Il ponte Morandi "andava interdetto subito al traffico": lo scrivono i pubblici ministeri titolari dell'inchiesta sul crollo del viadotto autostradale chiusa ieri dalla Procura di Genova. I pm si basano su una comunicazione informale del professor Antonio Brencich, docente universitario membro esterno del Comitato tecnico che, a febbraio 2018, aveva vagliato il progetto di rinforzo delle pile 9 (quella crollata) e 10. Brencich, scrivono i pm, descrive ai membri del Comitato l'ammaloramento del viadotto come "uno stato di degrado... impressionante, addirittura con la rottura di alcuni cavi metallici degli stralli" e ancora, uno "stato generale di degrado del calcestruzzo e delle armature dell'impalcato", "un pessimo stato di conservazione" e "una incredibile pessima prestazione del manufatto".
Questa notizia, ragionano i magistrati, avrebbe dovuto essere comunicata immediatamente agli organi pubblici di sorveglianza "affinché quella situazione di evidente rischio fosse resa pubblica e il transito veicolare fosse immediatamente interdetto".

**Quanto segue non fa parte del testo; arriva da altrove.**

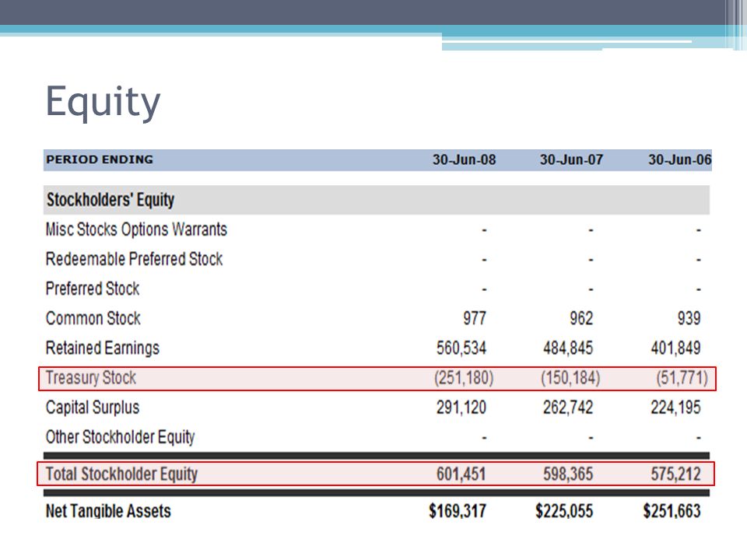Click the Total Stockholder Equity label
This screenshot has width=747, height=560.
point(121,474)
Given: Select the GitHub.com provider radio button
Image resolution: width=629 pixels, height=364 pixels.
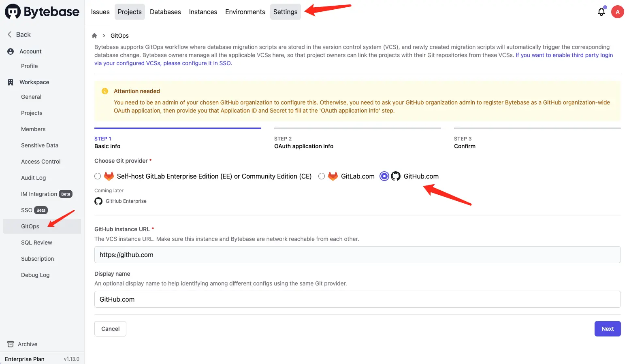Looking at the screenshot, I should [384, 176].
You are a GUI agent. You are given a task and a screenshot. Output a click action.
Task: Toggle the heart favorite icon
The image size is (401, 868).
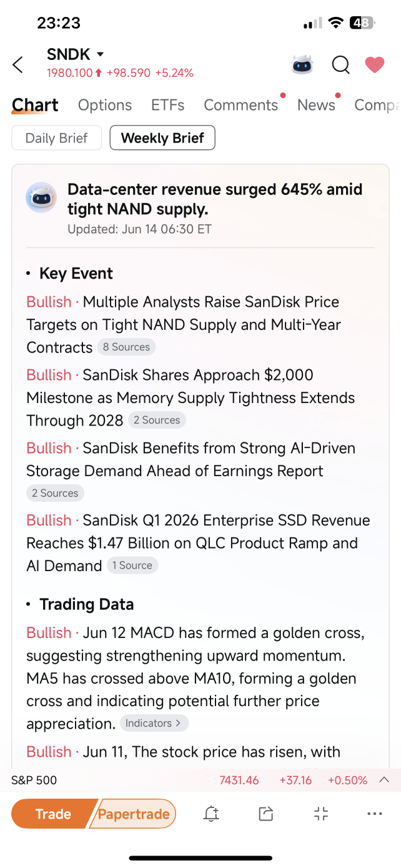375,64
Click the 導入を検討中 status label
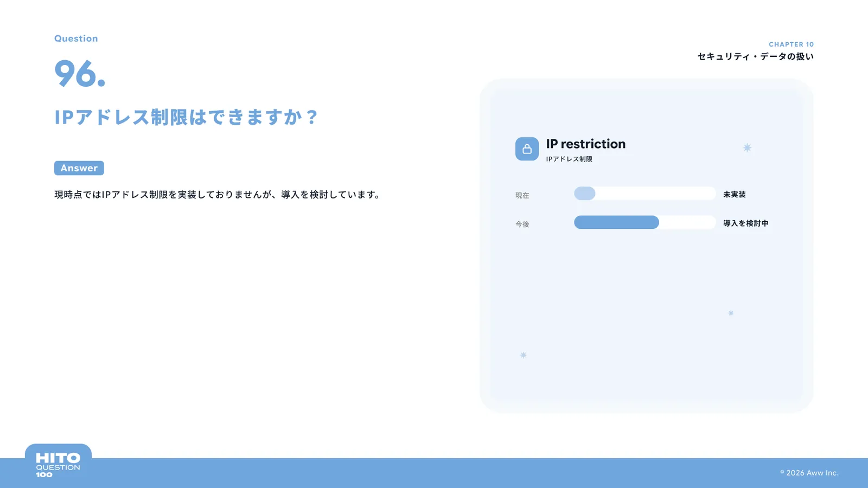 [746, 223]
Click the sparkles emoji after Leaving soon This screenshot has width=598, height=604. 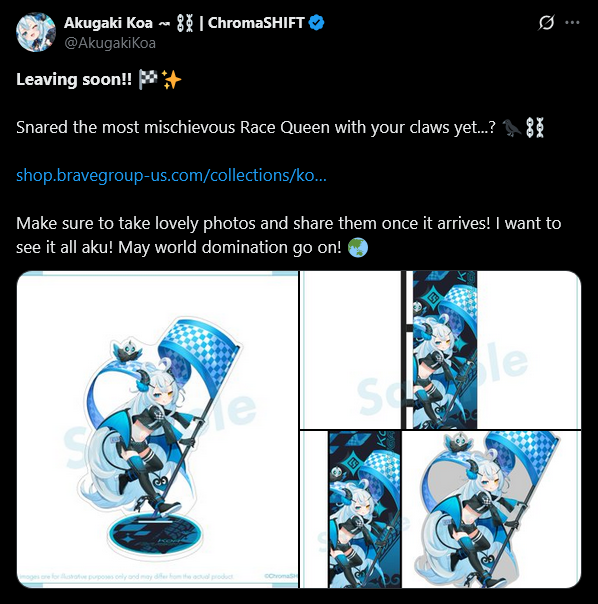[171, 80]
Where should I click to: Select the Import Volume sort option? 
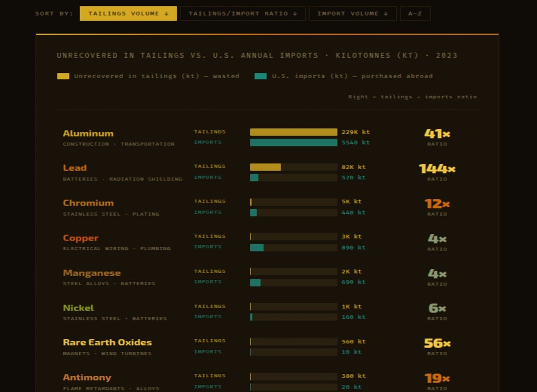[352, 13]
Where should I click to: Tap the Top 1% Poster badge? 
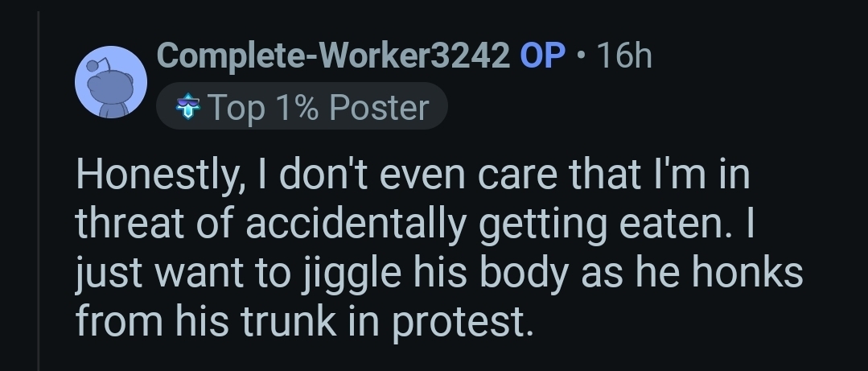click(301, 106)
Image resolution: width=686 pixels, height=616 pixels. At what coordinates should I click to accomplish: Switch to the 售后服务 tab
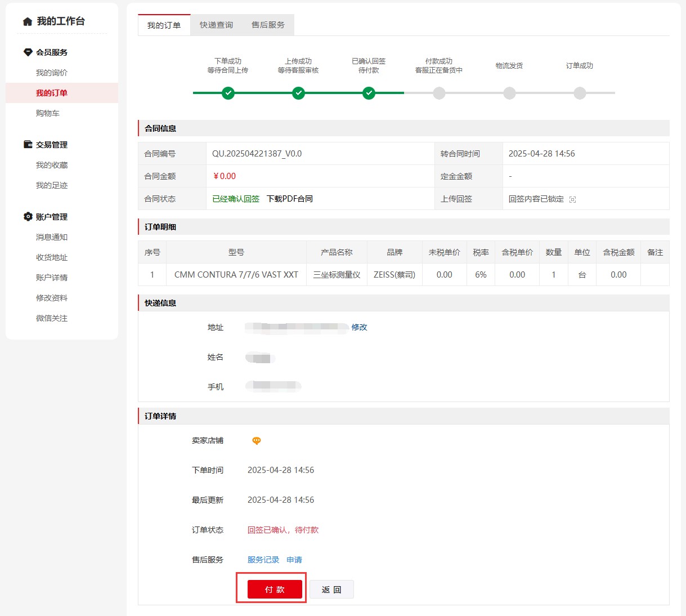pyautogui.click(x=268, y=25)
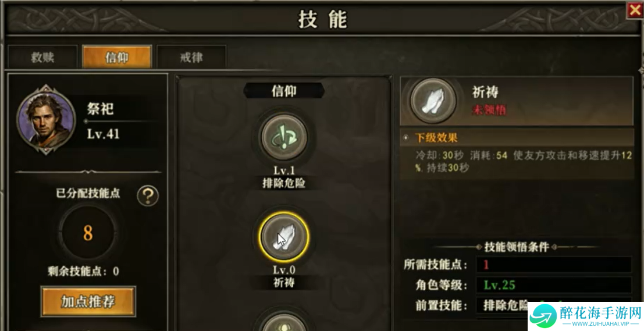Viewport: 644px width, 331px height.
Task: Click the 所需技能点 value field
Action: tap(554, 265)
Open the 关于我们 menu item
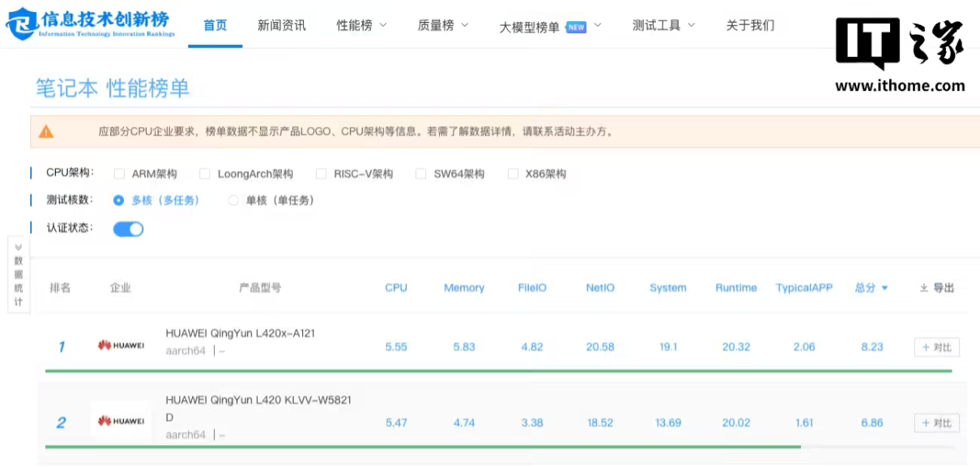This screenshot has height=467, width=980. 750,25
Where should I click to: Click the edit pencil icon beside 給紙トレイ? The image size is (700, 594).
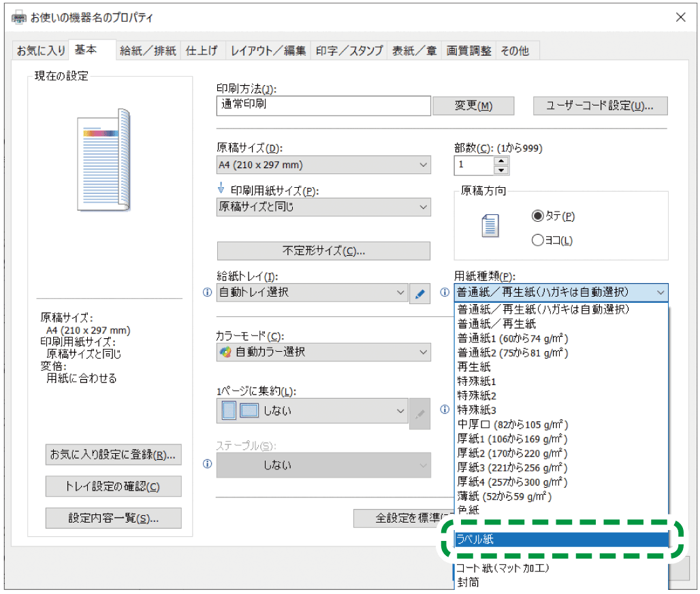tap(419, 293)
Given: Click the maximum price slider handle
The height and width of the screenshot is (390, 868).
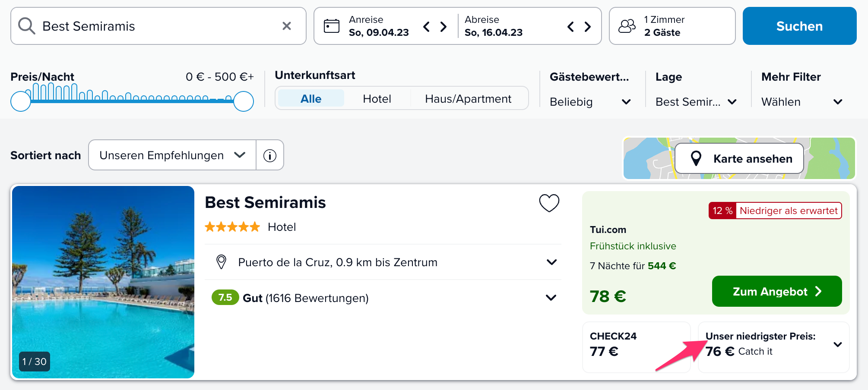Looking at the screenshot, I should click(x=244, y=101).
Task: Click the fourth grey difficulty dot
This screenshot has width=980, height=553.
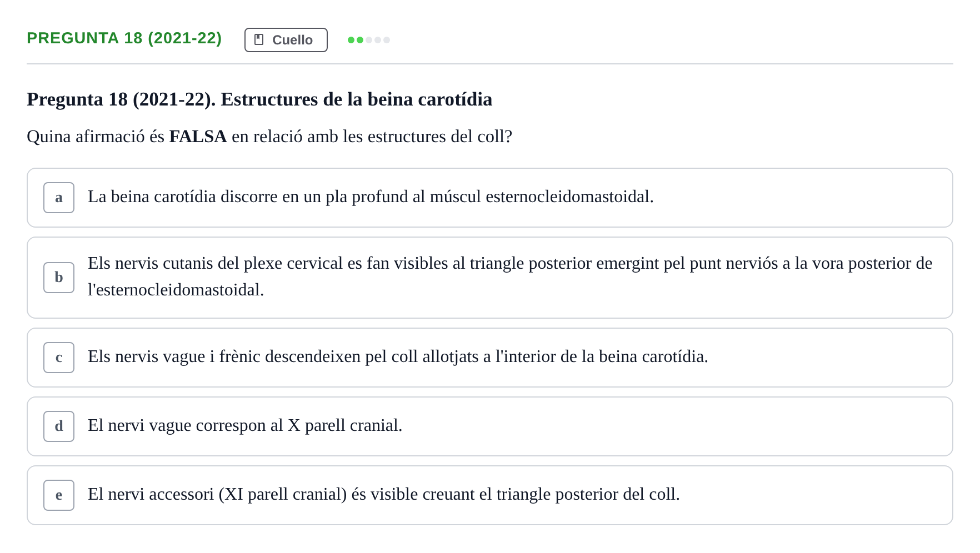Action: [378, 40]
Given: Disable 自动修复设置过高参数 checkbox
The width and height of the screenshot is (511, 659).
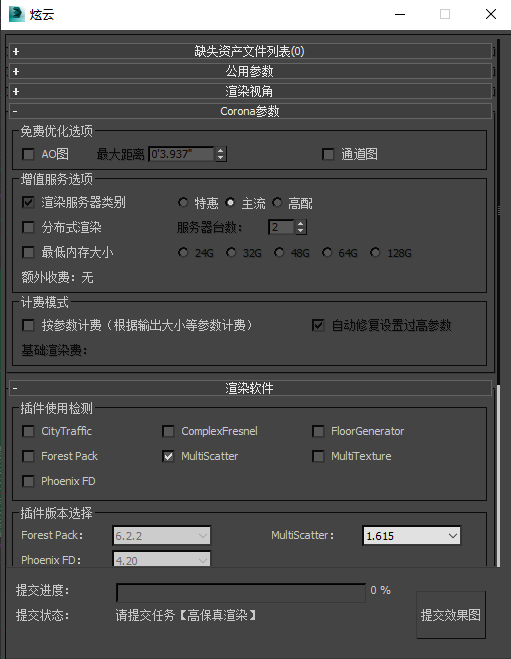Looking at the screenshot, I should point(318,325).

Anche i dirigenti del ministero delle Infrastrutture, dal canto loro, avrebbero omesso qualsiasi tipo di sorveglianza. "Non procedevano - scrivono i pm - ad ispezioni e controlli diretti ma neppure richiedevano alla società concessionaria informazioni e documentazioni concernenti i lavori eseguiti e le condizioni dell'opera". In conseguenza "di questa totale ignoranza - si legge nelle carte - volontariamente perseguita, delle condizioni dell'infrastruttura più importante, complessa e fragile dell'intera rete autostradale, omettevano di adoperarsi affinché fossero rilevate e contestate alla società le sistematiche violazioni delle norme".